=== DATA ===
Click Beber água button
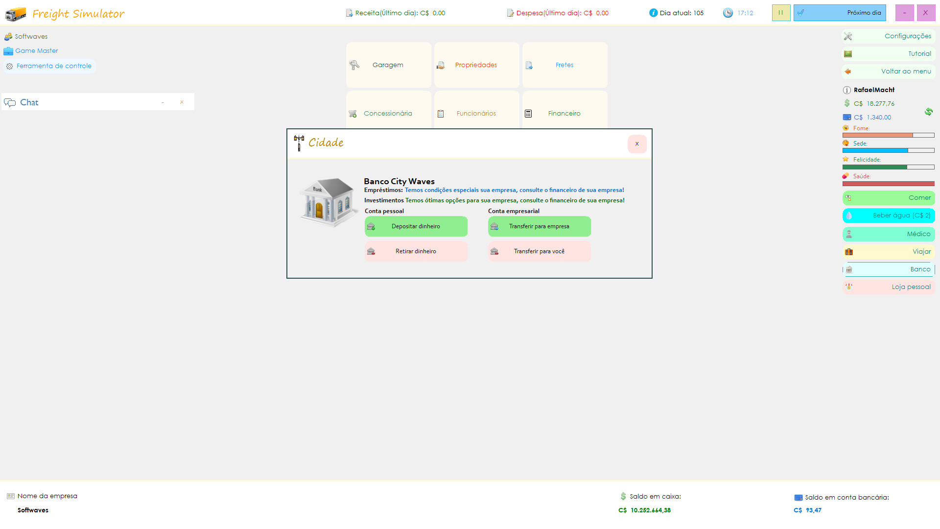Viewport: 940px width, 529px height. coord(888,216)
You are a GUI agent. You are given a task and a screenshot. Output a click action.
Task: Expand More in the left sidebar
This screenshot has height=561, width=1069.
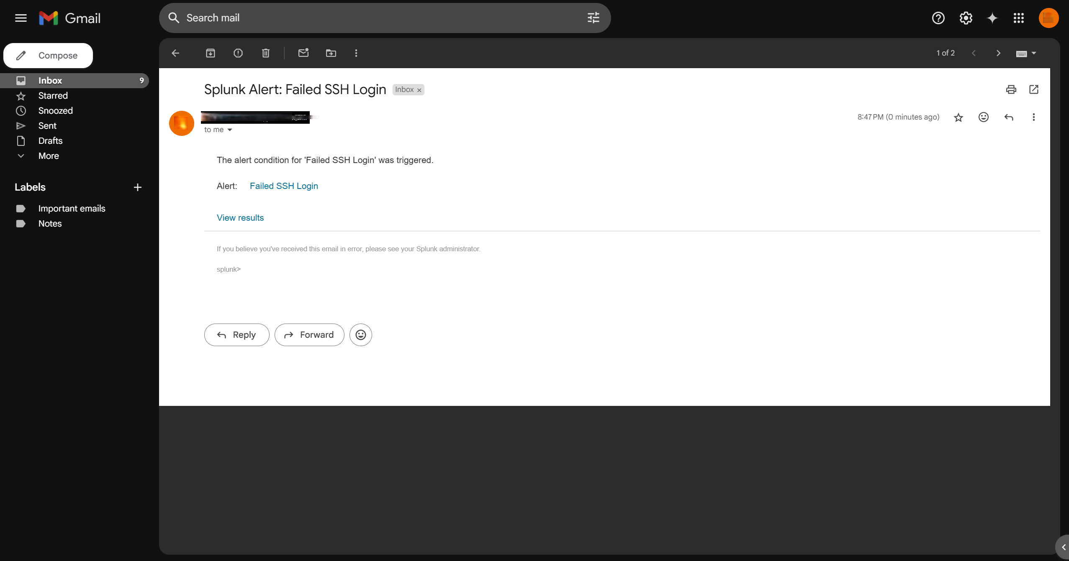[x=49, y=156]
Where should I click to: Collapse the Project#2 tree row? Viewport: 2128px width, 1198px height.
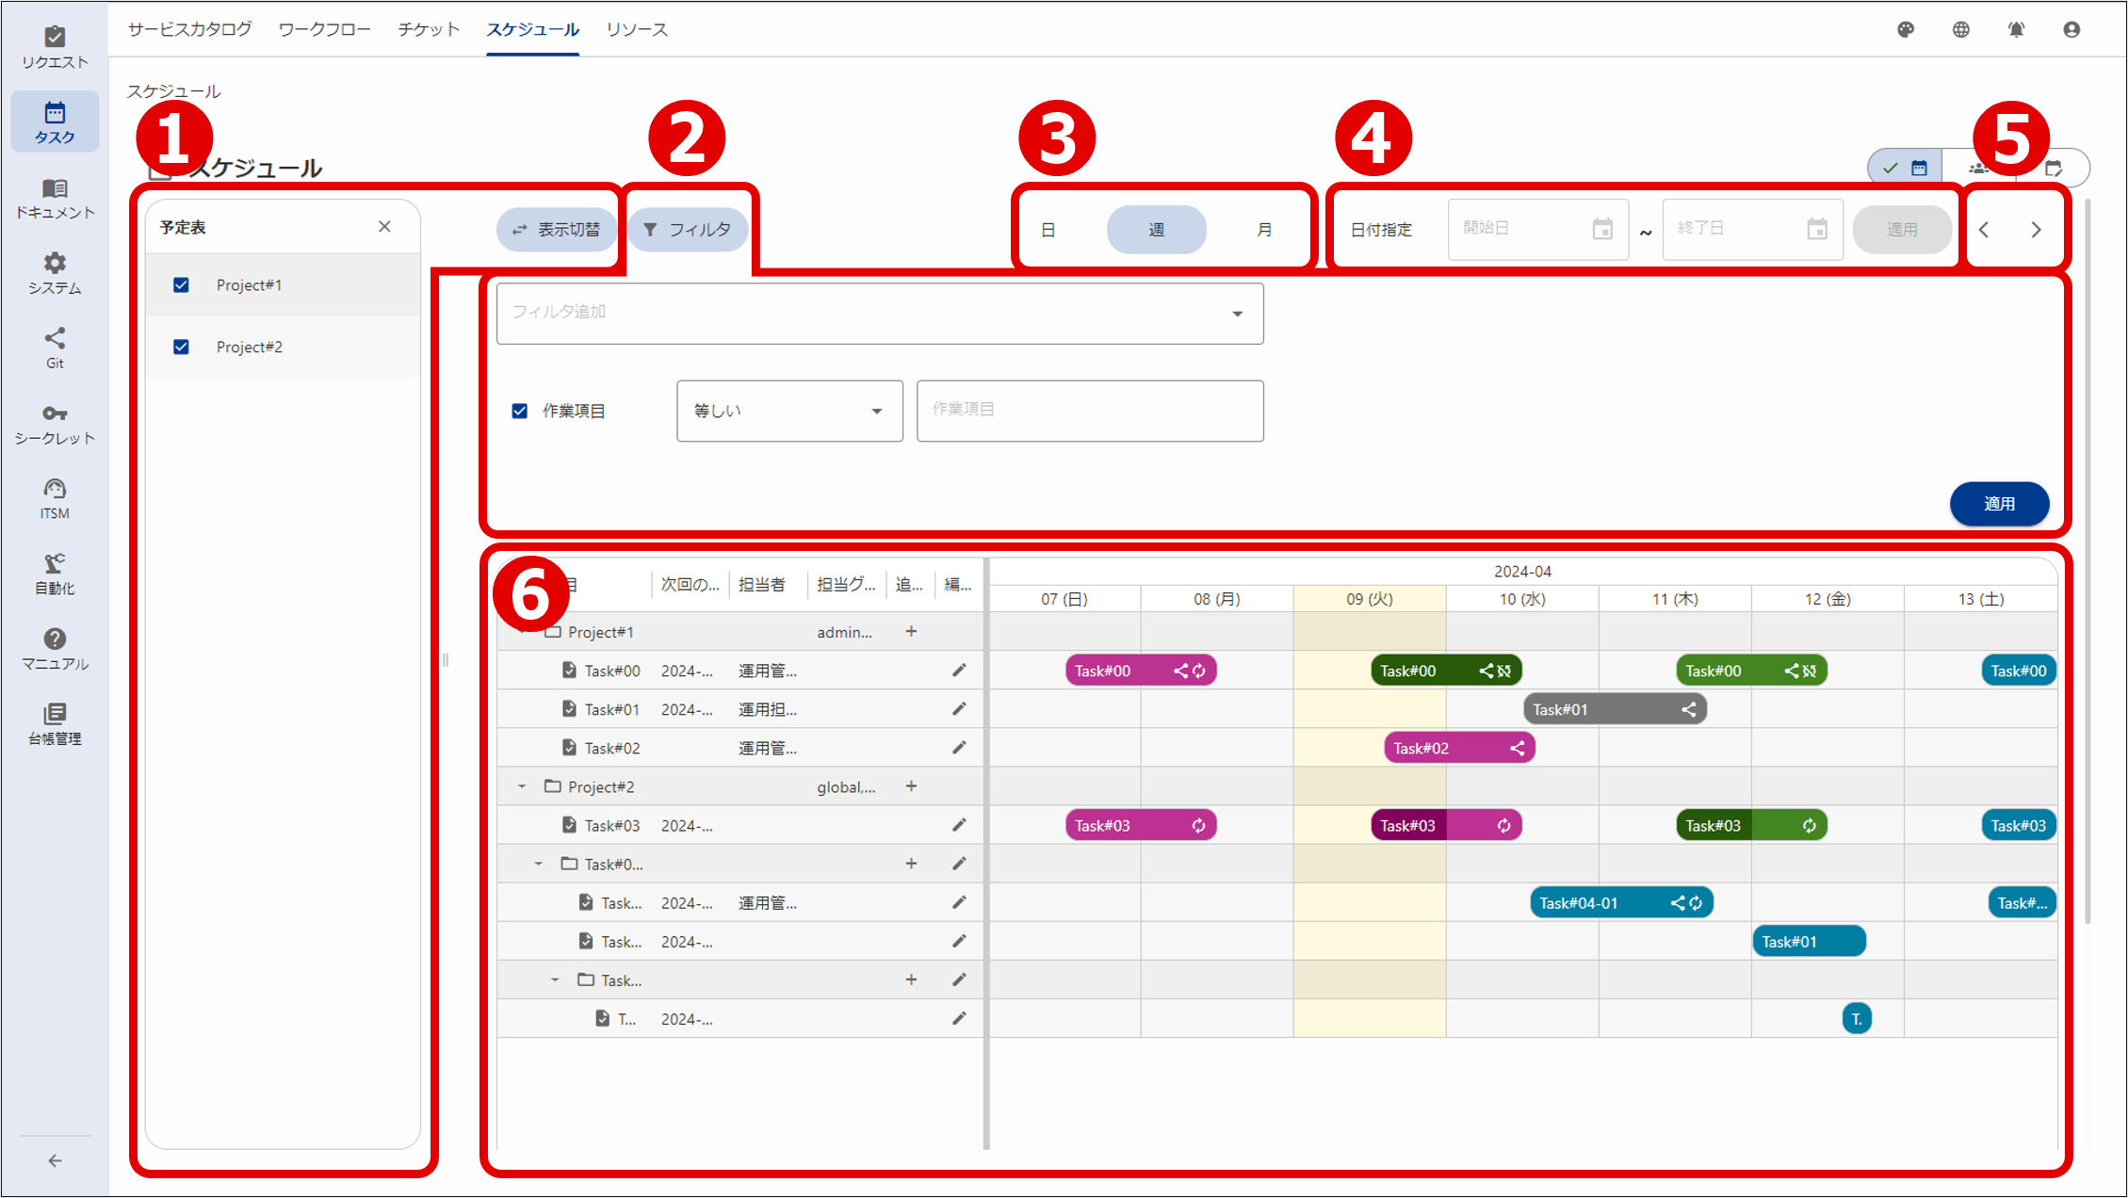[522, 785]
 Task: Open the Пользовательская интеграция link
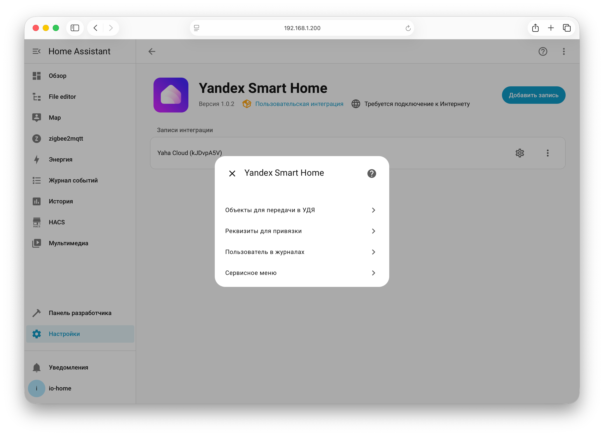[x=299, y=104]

=== TASK BRIEF ===
Set the material down exactly, images excluded.

=== ANSWER BOX ===
Click Beber água button
Viewport: 940px width, 529px height. coord(888,216)
You are a GUI agent. You are given a task and a screenshot. Output a click action.
Task: Expand More in the left sidebar
This screenshot has height=561, width=1069.
[x=49, y=156]
Where should I click to: Collapse the Project#2 tree row? Viewport: 2128px width, 1198px height.
[522, 785]
 Task: Open the Пользовательская интеграция link
[x=299, y=104]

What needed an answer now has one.